Copy the listing below line for line, without changing anything.

Begin Supplied material

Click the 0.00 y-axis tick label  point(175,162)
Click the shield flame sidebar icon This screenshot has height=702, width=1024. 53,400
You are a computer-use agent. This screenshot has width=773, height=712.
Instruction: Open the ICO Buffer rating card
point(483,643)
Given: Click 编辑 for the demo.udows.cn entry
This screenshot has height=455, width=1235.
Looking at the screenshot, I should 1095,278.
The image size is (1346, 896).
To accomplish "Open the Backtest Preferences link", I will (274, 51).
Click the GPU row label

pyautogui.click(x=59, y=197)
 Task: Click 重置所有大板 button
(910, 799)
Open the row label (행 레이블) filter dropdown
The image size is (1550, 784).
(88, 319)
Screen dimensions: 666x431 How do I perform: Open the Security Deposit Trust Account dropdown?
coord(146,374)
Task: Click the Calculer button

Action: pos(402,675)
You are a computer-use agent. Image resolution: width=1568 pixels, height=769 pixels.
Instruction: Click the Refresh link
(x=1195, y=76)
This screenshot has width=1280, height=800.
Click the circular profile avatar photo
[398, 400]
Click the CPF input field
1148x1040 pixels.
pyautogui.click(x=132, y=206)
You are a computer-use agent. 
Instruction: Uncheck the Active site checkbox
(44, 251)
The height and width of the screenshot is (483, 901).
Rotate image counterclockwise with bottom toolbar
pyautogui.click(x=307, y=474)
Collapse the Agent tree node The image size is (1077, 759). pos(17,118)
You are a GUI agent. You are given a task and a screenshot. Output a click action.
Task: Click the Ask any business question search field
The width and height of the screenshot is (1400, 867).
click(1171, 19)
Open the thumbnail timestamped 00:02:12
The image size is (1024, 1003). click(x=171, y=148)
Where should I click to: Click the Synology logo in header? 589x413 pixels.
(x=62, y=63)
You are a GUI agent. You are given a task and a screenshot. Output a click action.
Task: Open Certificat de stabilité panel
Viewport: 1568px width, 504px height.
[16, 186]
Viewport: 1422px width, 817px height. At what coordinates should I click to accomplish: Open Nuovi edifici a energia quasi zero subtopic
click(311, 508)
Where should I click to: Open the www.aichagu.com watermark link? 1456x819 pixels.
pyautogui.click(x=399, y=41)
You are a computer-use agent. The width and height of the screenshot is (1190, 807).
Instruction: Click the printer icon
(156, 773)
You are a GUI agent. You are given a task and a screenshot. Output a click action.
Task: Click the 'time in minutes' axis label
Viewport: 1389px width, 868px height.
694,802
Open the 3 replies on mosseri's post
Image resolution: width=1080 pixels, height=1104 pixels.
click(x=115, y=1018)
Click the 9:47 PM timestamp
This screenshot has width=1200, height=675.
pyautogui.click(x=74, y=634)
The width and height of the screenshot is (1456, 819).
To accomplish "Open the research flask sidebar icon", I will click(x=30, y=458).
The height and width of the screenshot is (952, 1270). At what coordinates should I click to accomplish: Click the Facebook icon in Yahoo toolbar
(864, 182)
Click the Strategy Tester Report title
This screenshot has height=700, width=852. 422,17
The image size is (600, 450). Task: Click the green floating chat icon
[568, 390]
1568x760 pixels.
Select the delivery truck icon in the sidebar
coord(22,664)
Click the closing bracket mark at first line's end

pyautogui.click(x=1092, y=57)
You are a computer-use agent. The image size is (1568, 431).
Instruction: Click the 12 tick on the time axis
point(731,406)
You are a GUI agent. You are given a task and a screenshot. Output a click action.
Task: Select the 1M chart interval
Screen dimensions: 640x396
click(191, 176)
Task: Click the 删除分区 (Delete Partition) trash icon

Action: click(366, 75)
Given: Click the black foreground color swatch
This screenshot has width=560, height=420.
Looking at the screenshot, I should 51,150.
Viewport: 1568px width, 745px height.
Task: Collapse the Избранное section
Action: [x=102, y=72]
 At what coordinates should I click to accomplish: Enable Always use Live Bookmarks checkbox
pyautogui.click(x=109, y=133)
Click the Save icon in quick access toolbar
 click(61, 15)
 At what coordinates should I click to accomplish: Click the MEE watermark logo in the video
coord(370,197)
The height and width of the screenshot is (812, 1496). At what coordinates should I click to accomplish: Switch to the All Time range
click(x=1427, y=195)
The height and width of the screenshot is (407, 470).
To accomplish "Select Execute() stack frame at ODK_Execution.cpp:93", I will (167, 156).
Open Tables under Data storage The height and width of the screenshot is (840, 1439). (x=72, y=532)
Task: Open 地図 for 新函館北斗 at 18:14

End Supplied material

Exercise result.
Click the 0.00 y-axis tick label  point(175,162)
Click the shield flame sidebar icon This screenshot has height=702, width=1024. 53,400
You are a computer-use agent. This screenshot has width=773, height=712.
Instruction: Open the ICO Buffer rating card
point(483,643)
Given: Click 编辑 for the demo.udows.cn entry
This screenshot has height=455, width=1235.
Looking at the screenshot, I should 1095,278.
The image size is (1346, 896).
To accomplish "Open the Backtest Preferences link", I will (274, 51).
Click the GPU row label

pyautogui.click(x=59, y=197)
 Task: Click 重置所有大板 button
(910, 799)
Open the row label (행 레이블) filter dropdown
The image size is (1550, 784).
(88, 319)
Screen dimensions: 666x431 How do I perform: Open the Security Deposit Trust Account dropdown?
coord(146,374)
Task: Click the Calculer button

Action: pos(402,675)
You are a computer-use agent. Image resolution: width=1568 pixels, height=769 pixels.
Instruction: Click the Refresh link
(x=1195, y=76)
This screenshot has width=1280, height=800.
Click the circular profile avatar photo
[398, 400]
Click the CPF input field
1148x1040 pixels.
pyautogui.click(x=132, y=206)
You are a computer-use agent. 
Instruction: Uncheck the Active site checkbox
(44, 251)
The height and width of the screenshot is (483, 901).
Rotate image counterclockwise with bottom toolbar
pyautogui.click(x=307, y=474)
Collapse the Agent tree node The image size is (1077, 759). pos(17,118)
You are a GUI agent. You are given a task and a screenshot. Output a click action.
Task: Click the Ask any business question search field
The width and height of the screenshot is (1400, 867).
click(1171, 19)
Open the thumbnail timestamped 00:02:12
The image size is (1024, 1003). click(x=171, y=148)
Where should I click to: Click the Synology logo in header? 589x413 pixels.
(x=62, y=63)
You are a GUI agent. You are given a task and a screenshot. Output a click action.
Task: Open Certificat de stabilité panel
Viewport: 1568px width, 504px height.
[16, 186]
Viewport: 1422px width, 817px height. At what coordinates should I click to accomplish: Open Nuovi edifici a energia quasi zero subtopic
click(311, 508)
Where should I click to: Open the www.aichagu.com watermark link? 1456x819 pixels.
pyautogui.click(x=399, y=41)
You are a computer-use agent. The width and height of the screenshot is (1190, 807).
Instruction: Click the printer icon
(156, 773)
You are a GUI agent. You are given a task and a screenshot. Output a click action.
Task: Click the 'time in minutes' axis label
Viewport: 1389px width, 868px height.
694,802
Open the 3 replies on mosseri's post
Image resolution: width=1080 pixels, height=1104 pixels.
click(x=115, y=1018)
Click the 9:47 PM timestamp
This screenshot has width=1200, height=675.
pyautogui.click(x=74, y=634)
The width and height of the screenshot is (1456, 819).
To accomplish "Open the research flask sidebar icon", I will click(x=30, y=458).
The height and width of the screenshot is (952, 1270). At what coordinates should I click to accomplish: Click the Facebook icon in Yahoo toolbar
(864, 182)
Click the Strategy Tester Report title
This screenshot has height=700, width=852. 422,17
The image size is (600, 450). Task: Click the green floating chat icon
[568, 390]
1568x760 pixels.
Select the delivery truck icon in the sidebar
coord(22,664)
Click the closing bracket mark at first line's end

pyautogui.click(x=1092, y=57)
You are a computer-use agent. The image size is (1568, 431).
Instruction: Click the 12 tick on the time axis
point(731,406)
You are a GUI agent. You are given a task and a screenshot. Output a click action.
Task: Select the 1M chart interval
Screen dimensions: 640x396
click(191, 176)
Task: Click the 删除分区 (Delete Partition) trash icon

Action: click(366, 75)
Given: Click the black foreground color swatch
This screenshot has width=560, height=420.
Looking at the screenshot, I should 51,150.
Viewport: 1568px width, 745px height.
Task: Collapse the Избранное section
Action: [x=102, y=72]
 At what coordinates should I click to accomplish: Enable Always use Live Bookmarks checkbox
pyautogui.click(x=109, y=133)
Click the Save icon in quick access toolbar
 click(61, 15)
 At what coordinates should I click to accomplish: Click the MEE watermark logo in the video
coord(370,197)
The height and width of the screenshot is (812, 1496). At what coordinates should I click to accomplish: Switch to the All Time range
click(x=1427, y=195)
The height and width of the screenshot is (407, 470).
To accomplish "Select Execute() stack frame at ODK_Execution.cpp:93", I will (167, 156).
Open Tables under Data storage The height and width of the screenshot is (840, 1439). (x=72, y=532)
Task: Open 地図 for 新函館北斗 at 18:14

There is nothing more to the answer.